11,046 views on developerworks

This morning one of my colleagues in my office bay started a discussion about the fine line between divulging useful technical information on this blog-o-sphere while maintaining the confidentiality of technical information, product plans and general intellectual property of IBM. I explained to him that I think of this as I would a customer forum. That is, when I wonder if I should be talking about something I consider if I’d discuss it freely when visiting, or with visiting customers who are not under NDA. If the answer is yes, then I consider it fair game. My colleague commented that in his previous department there was very little customer interaction and it was something he wanted to address in his new role.

This moved the discussion on to how I find it extremely useful to understand how and why customers are interested in SVC and how they plan to use it.

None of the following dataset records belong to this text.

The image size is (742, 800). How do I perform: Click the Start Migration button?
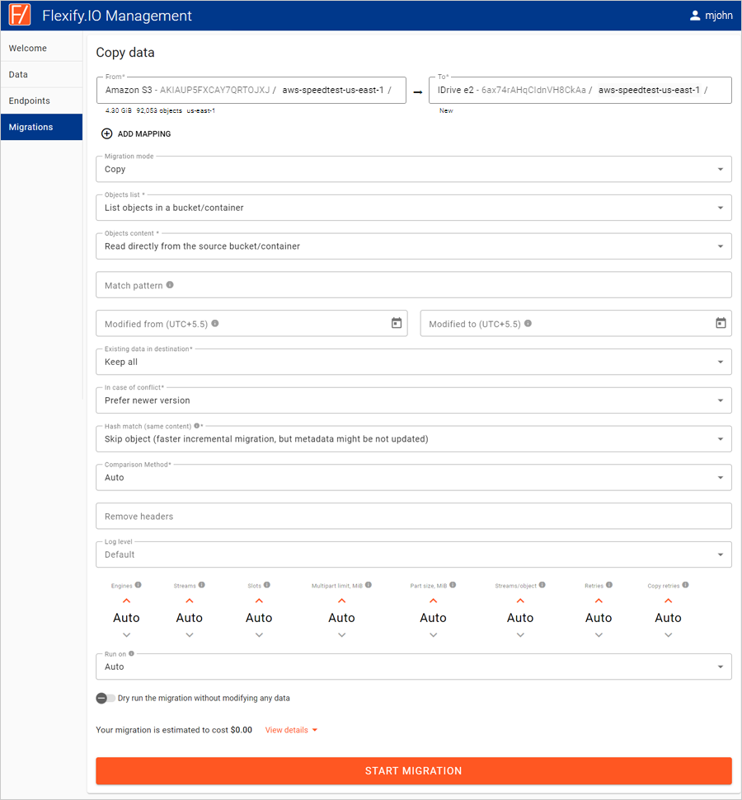pos(414,770)
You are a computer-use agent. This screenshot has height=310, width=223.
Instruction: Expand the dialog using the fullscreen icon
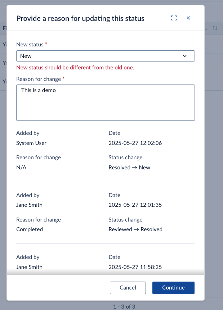pyautogui.click(x=174, y=18)
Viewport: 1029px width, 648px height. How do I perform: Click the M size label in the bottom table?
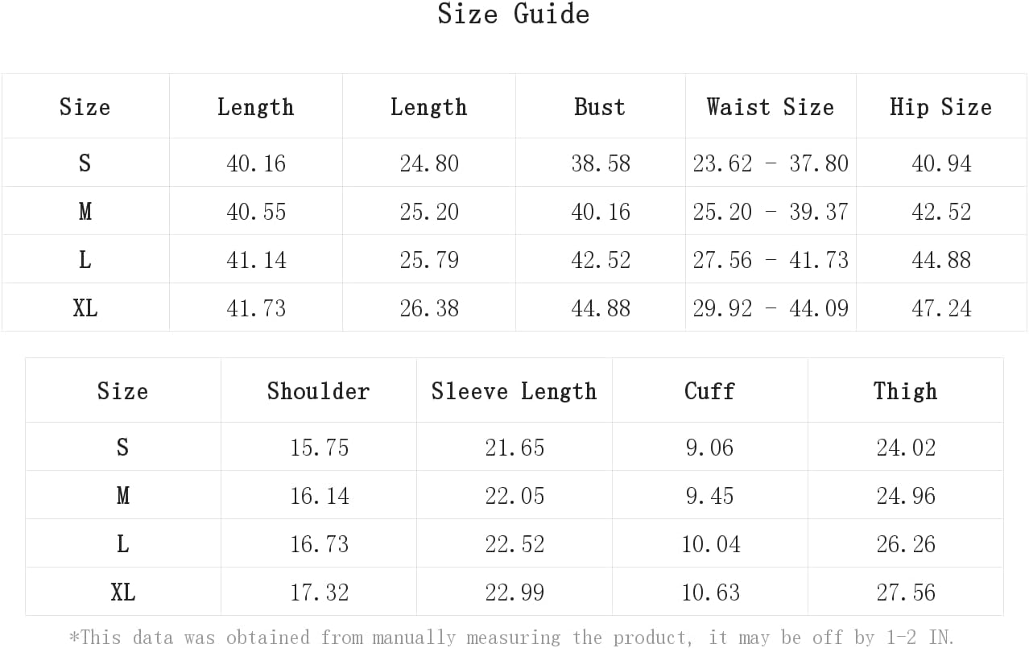(x=122, y=495)
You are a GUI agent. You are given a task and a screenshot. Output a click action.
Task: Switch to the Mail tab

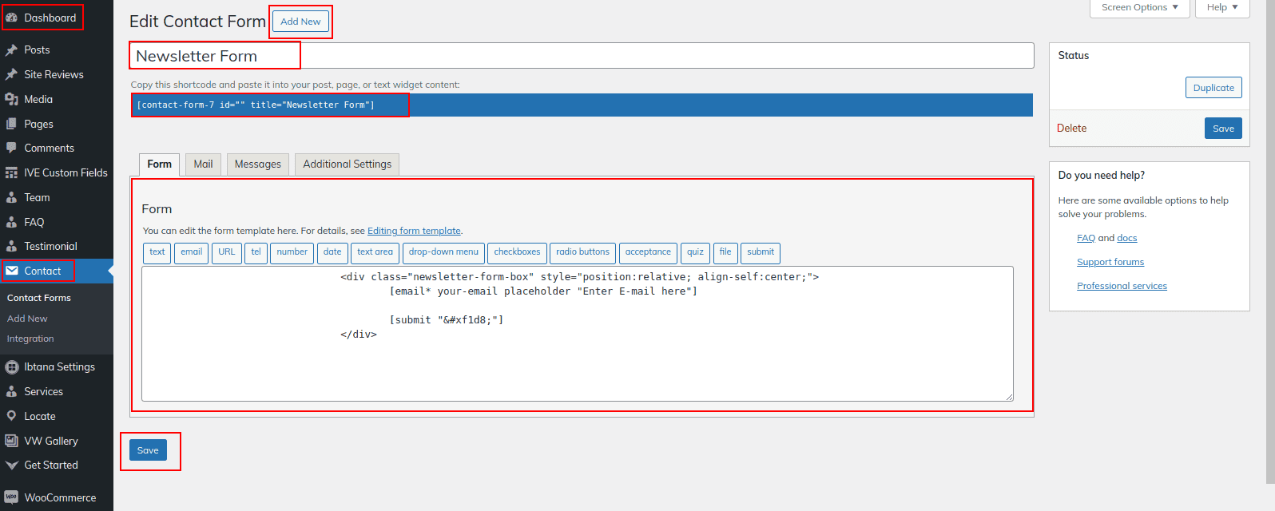(203, 164)
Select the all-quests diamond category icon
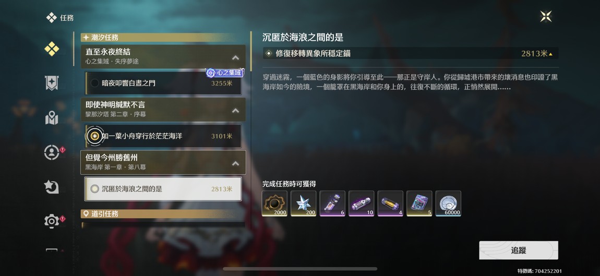The height and width of the screenshot is (276, 600). pyautogui.click(x=52, y=49)
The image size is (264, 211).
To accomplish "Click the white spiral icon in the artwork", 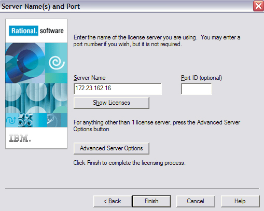I will (57, 63).
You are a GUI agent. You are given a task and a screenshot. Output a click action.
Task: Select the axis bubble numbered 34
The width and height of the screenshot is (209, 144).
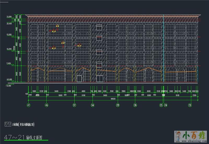pos(92,105)
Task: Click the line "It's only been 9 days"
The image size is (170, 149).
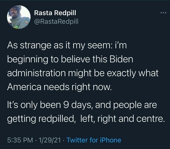Action: point(82,105)
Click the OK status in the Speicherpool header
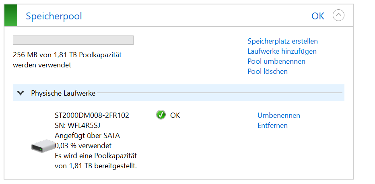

Sometimes this opens a whole new area of thought or innovative way in which virtualization could be used, that I / we have never even considered.

Like Chuck, I enjoy this kind of meeting, where you get a chance to discuss the technical aspects of the product, how we solved common problems and so on – especially with like-minded technical folks that have a deep understanding of their business needs and environment.

So here’s a starter for ten, with a couple of the most commonly asked questions.

Why did you chose a commodity Intel based platform over either custom hardware or a pSeries type box?

There are several very good reasons for this decision, most of which have already proved that this was a very wise decision.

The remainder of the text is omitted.